Abstract

Dear Editor
We would like to thank Drs Ugurlu and Egeli for their interest in our article and their relevant comments.
Several studies suggest that the soluble form of triggering receptor expressed on myeloid cells-1 (TREM-1) receptor engagement contributes to the pathology of both infectious and sterile inflammatory diseases. Recently, the role of TREM-1 in atherosclerosis development has been identified, promoting monocyte recruitment within the intima and increasing lipid uptake through up-regulation of CD36 expression. In addition, TREM-1 promotes deleterious post-ischaemic cardiac remodelling through the modulation of myeloid cell trafficking, specifically in ischaemic heart tissue. In the French registry of Acute ST-segment-elevation and non-ST-segment-elevation myocardial infarction (FAST-MI) cohort of nearly 1000 patients managed with acute coronary disease, plasma levels of sTREM-1 predicted the risk of 2 yr death, after adjusting for cardiovascular risk factors, treatments and C-reactive protein (CRP) levels.1
Moreover, in rheumatoid arthritis (RA), we recently showed that plasma levels of sTREM-1 correlated with disease activity (i.e. CRP levels) and also with clinical joint inflammation, suggesting a specific role in RA synovitis pathogenesis.2 Nevertheless, as the authors pointed out, the implications of TREM-1 are extremely various, including septic shock, ischaemia/reperfusion injury, immuno-inflammatory conditions and cancer. The mechanisms that drives TREM-1 activation remain partially unknown.
Next, Ugurlu and Egeli suggest that age and sex may be potential confounding factors in our study. Such an hypothesis is supported by a recent study reporting a significant correlation between sTREM-1 levels and creatinine levels in myeloperoxidase anti-neutrophil cytoplasmic antibody-associated renal vasculitis and in acute community-acquired pneumonia.3,4 However, in our study, increased levels of plasma creatinine and kidney failure may also reflect disease severity. Although we cannot exclude an impact of impaired renal function on serum sTREM-1 levels, it remains possible that the sTREM-1 level is an independent biomarker of amyloidosis. This finding needs to be confirmed in larger studies.

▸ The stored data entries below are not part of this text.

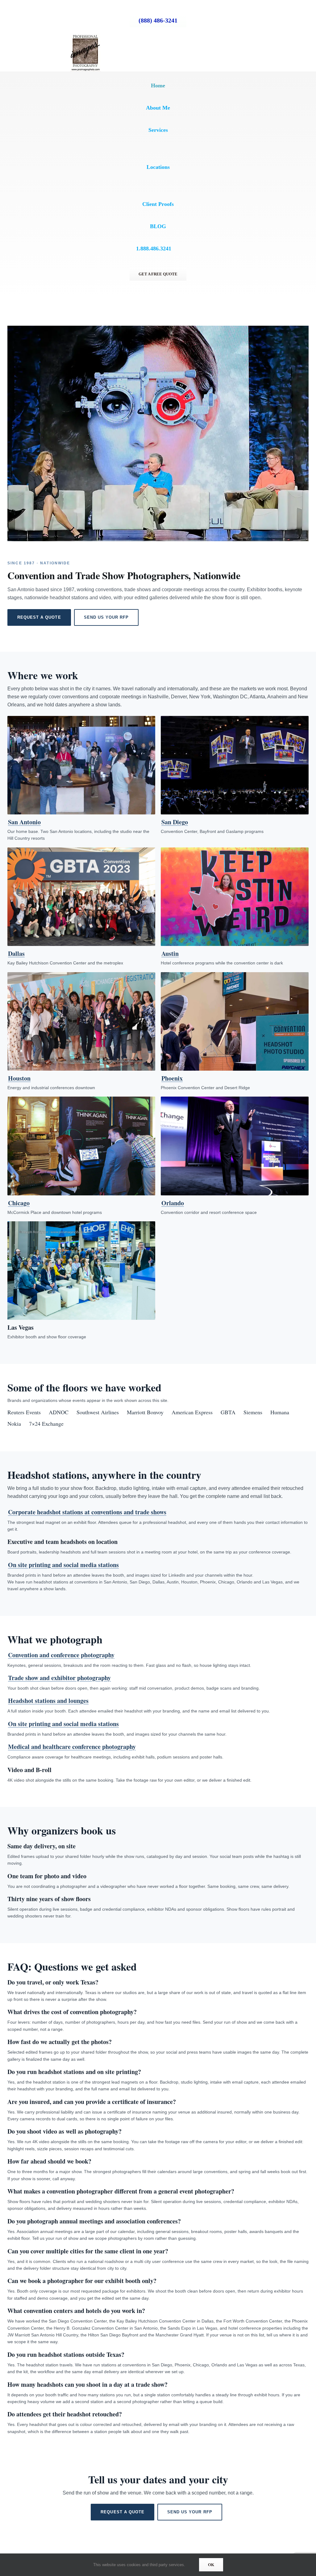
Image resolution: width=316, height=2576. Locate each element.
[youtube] (60, 7)
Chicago (19, 1202)
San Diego (174, 822)
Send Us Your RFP (106, 617)
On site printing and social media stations (63, 1564)
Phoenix (172, 1078)
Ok (211, 2564)
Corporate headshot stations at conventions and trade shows (87, 1512)
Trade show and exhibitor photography (59, 1677)
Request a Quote (39, 617)
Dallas (16, 953)
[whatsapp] (99, 7)
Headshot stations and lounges (48, 1700)
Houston (19, 1078)
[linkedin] (40, 7)
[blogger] (89, 7)
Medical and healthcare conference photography (72, 1746)
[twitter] (50, 7)
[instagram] (30, 7)
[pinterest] (70, 7)
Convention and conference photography (61, 1654)
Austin (170, 953)
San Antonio (24, 822)
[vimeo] (79, 7)
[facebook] (20, 7)
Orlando (172, 1202)
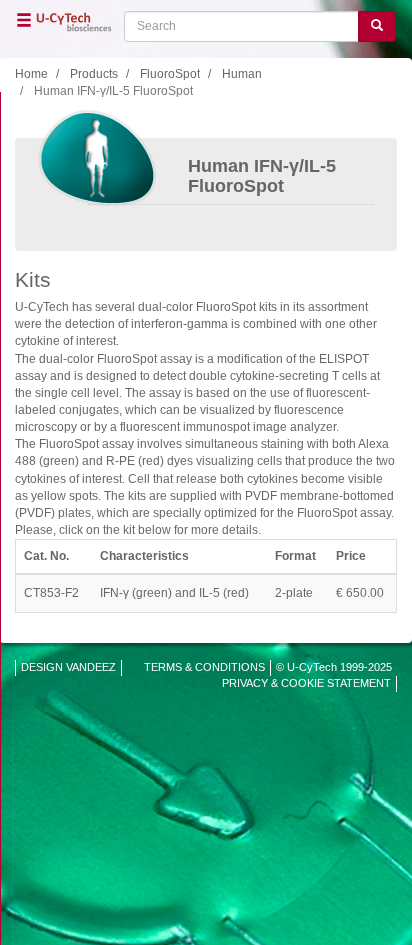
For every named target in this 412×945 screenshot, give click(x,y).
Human (242, 74)
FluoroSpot (170, 74)
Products (94, 74)
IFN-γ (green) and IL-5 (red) (174, 593)
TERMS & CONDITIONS (204, 667)
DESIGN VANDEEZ (68, 667)
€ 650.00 (360, 593)
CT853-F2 (51, 593)
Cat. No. (46, 556)
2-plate (294, 593)
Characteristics (144, 556)
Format (295, 556)
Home (31, 74)
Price (351, 556)
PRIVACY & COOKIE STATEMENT (306, 683)
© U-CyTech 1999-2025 (334, 667)
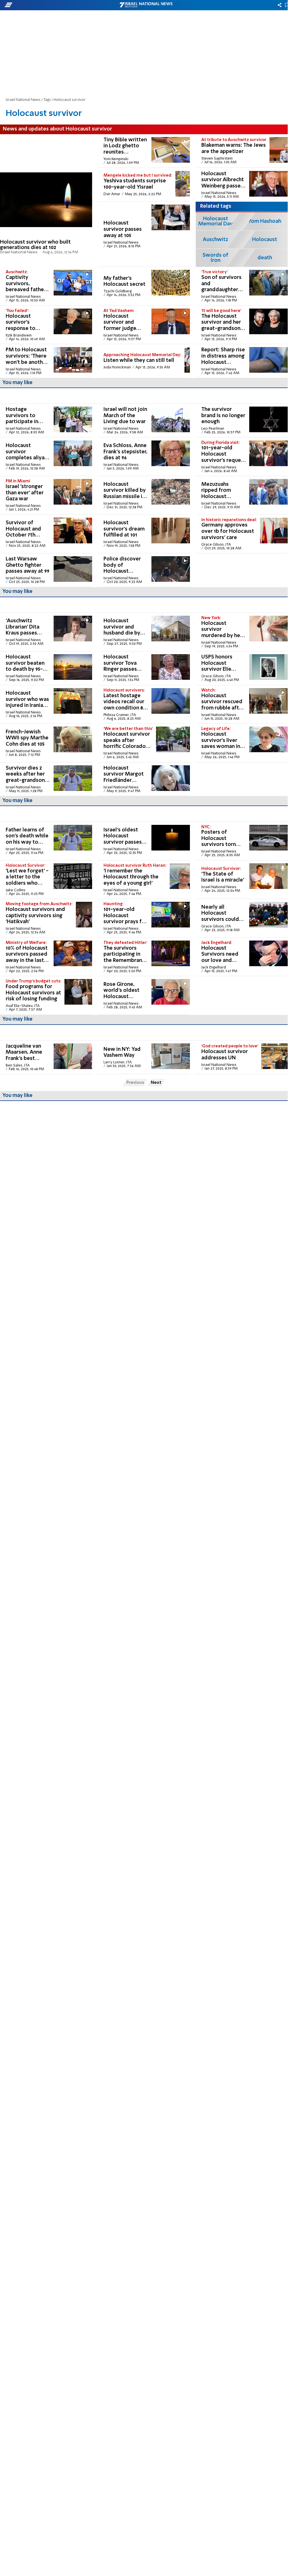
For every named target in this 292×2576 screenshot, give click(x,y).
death (264, 257)
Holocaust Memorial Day (215, 221)
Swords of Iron (215, 258)
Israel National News (23, 100)
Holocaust (264, 239)
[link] (46, 200)
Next (156, 1083)
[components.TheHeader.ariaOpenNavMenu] (46, 5)
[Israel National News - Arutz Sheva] (146, 5)
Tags (47, 100)
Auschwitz (215, 239)
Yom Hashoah (264, 221)
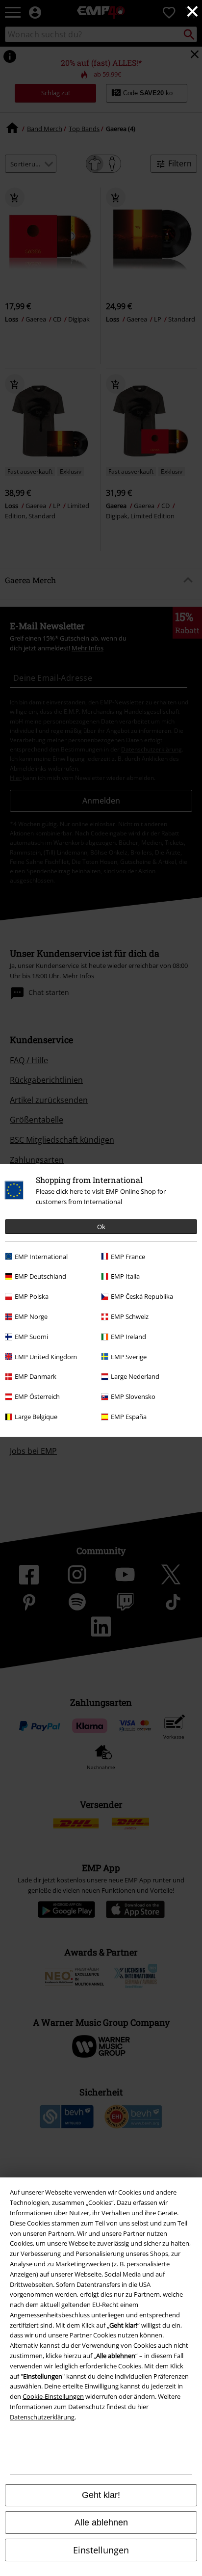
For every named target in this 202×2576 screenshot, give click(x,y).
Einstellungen (101, 2550)
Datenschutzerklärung (42, 2417)
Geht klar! (101, 2495)
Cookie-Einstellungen (53, 2396)
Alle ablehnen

A positive relationship between age and serum sTREM-1 level has also been previously reported in patients with RA. We believe that such an association could also be explained by more severe systemic inflammation, as well as mild renal impairment in aged patients.
These challenging questions need to be further explored in the future in studies including a larger number of patients allowing multivariate analysis. Finally, a better understanding of the TREM-1 signalling pathway will help us to deepen our understanding of inflammatory disease pathophysiology in order to identify patients who may benefit from therapeutic strategies targeting TREM-1.